O legado de Jane Goodall: a mulher que ensinou o mundo a ouvir os chimpanzés

O legado de Jane Goodall: a mulher que ensinou o mundo a ouvir os chimpanzés

Em 1º de outubro de 2025, o mundo se despediu de uma de suas vozes mais reconhecíveis na ciência e na conservação ambiental. A morte de Jane Goodall, aos 91 anos, nos convida a revisitar um percurso que uniu rigor, empatia e uma rara capacidade de comunicação que transformou a maneira como olhamos para os chimpanzés (e para nós mesmos).

O legado de Jane Goodall: a mulher que ensinou o mundo a ouvir os chimpanzés
Gombe, Tanzânia – Fotografia de Hugo Van Lawick/National Geographic Creative

Desde a infância no Reino Unido, Jane mostrava uma curiosidade fora da curva pelos animais e pela natureza. Aos 11 anos, disse à família que um dia viveria na África. Essa certeza cresceu com ela e, em 1960, esse plano virou prática quando Jane iniciou seu trabalho de campo em Gombe, na Tanzânia. Dali surgiram observações que abriram novas portas para a primatologia e consolidaram um método guiado por paciência, escuta e respeito ao animal.

Em 1977, nasceu o Jane Goodall Institute, iniciativa que levou o aprendizado de campo para programas de conservação, educação e trabalho conjunto com comunidades. Em 1991, veio o Roots & Shoots, rede que mobiliza estudantes a tirar do papel projetos locais em benefício de pessoas, animais e meio ambiente. JGI e Roots & Shoots formaram a base de sua atuação para além de Gombe e ajudaram a transformar conhecimento em ação.

Ao longo da carreira, recebeu honrarias que reconheceram esse impacto. Foi promovida a Dame Commander of the Order of the British Empire (DBE) em 2003; e, entre os prêmios, constam o Kyoto Prize e o Templeton Prize (2021). Jane Também foi laureada com o Prêmio Príncipe de Astúrias de Pesquisa Científica e Técnica em 2003. E, em 2025, recebeu a Medalha Presidencial da Liberdade dos Estados Unidos.

--- Dados coletados ---
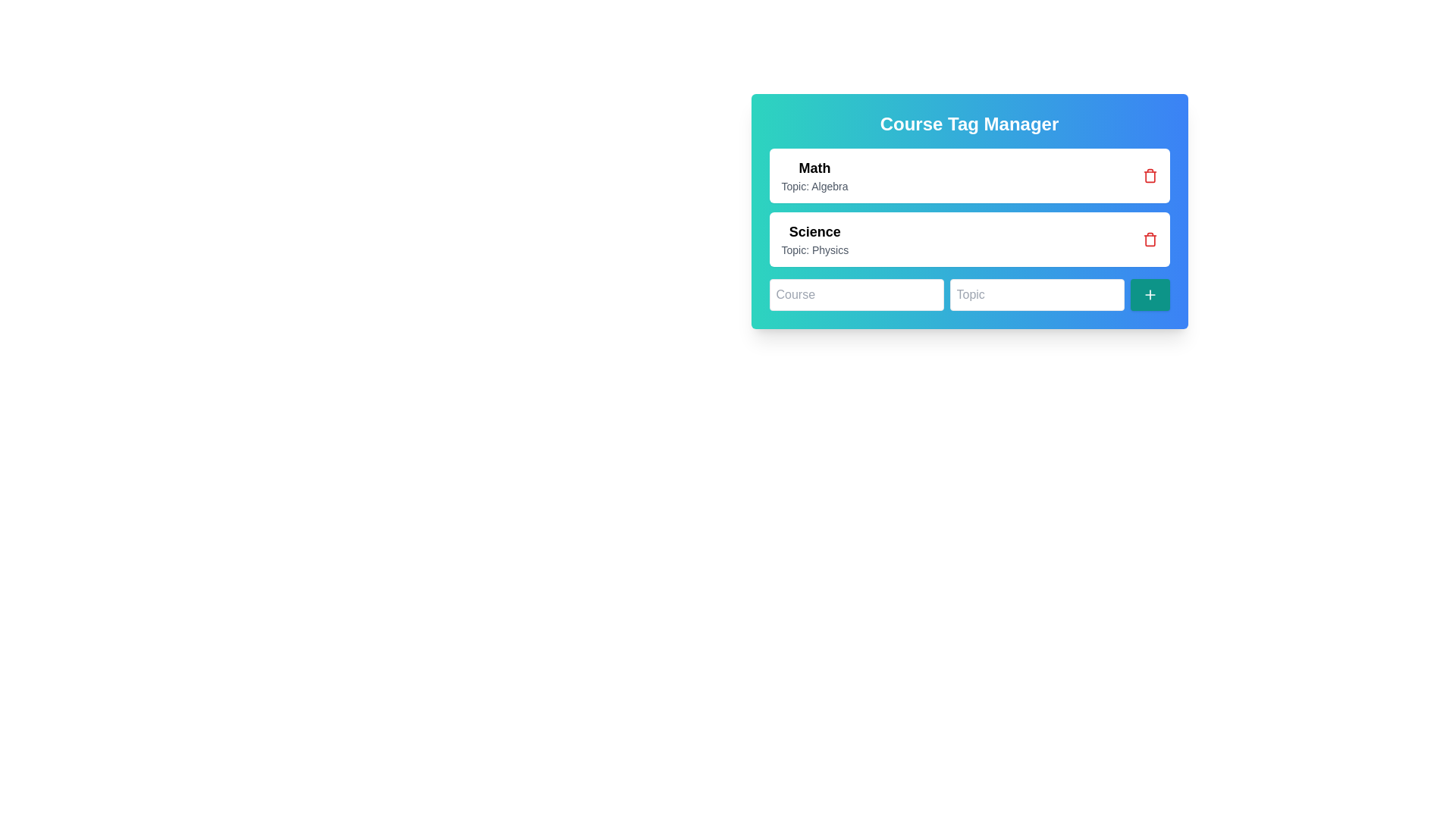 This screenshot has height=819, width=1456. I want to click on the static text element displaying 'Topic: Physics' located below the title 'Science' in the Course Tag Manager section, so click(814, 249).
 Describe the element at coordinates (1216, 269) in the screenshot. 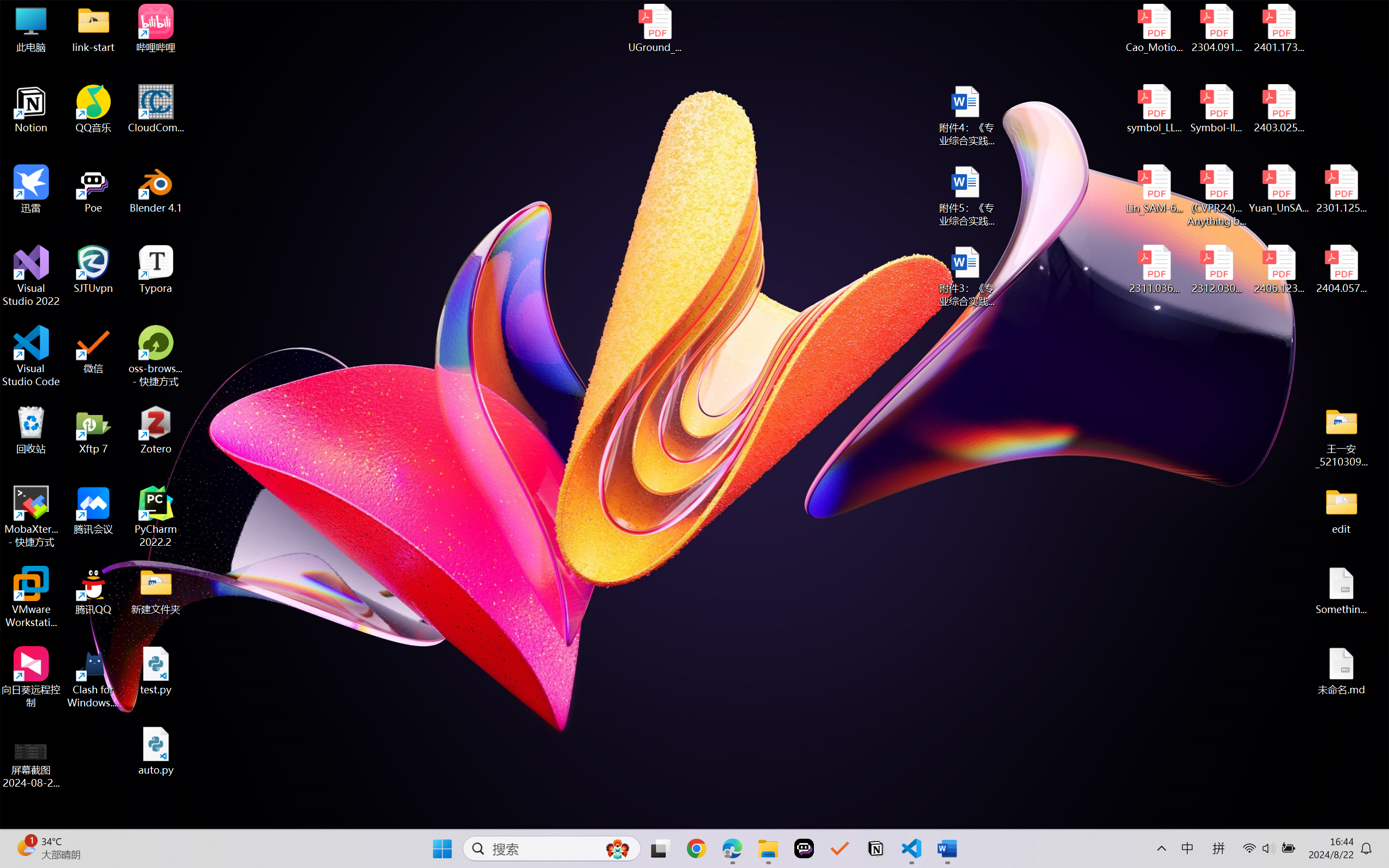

--- Conjunto de tarefas ---
- a) Relacione todas as honrarias e todos os prêmios recebidos por Jane Goodall que o texto sobre Jane Goodall menciona.
- b) Transcreva fielmente o trecho do texto sobre Jane Goodall que vai de "Em 1977, nasceu" até "conhecimento em ação.", incluindo este último.
O material não é necessário para a realização das tarefas.

--- Respostas esperadas ---
- a)
- Dame Commander of the Order of the British Empire (DBE)
- Kyoto Prize
- Templeton Prize
- Prêmio Príncipe de Astúrias de Pesquisa Científica e Técnica
- Medalha Presidencial da Liberdade dos Estados Unidos

- b)
Em 1977, nasceu o Jane Goodall Institute, iniciativa que levou o aprendizado de campo para programas de conservação, educação e trabalho conjunto com comunidades. Em 1991, veio o Roots & Shoots, rede que mobiliza estudantes a tirar do papel projetos locais em benefício de pessoas, animais e meio ambiente. JGI e Roots & Shoots formaram a base de sua atuação para além de Gombe e ajudaram a transformar conhecimento em ação.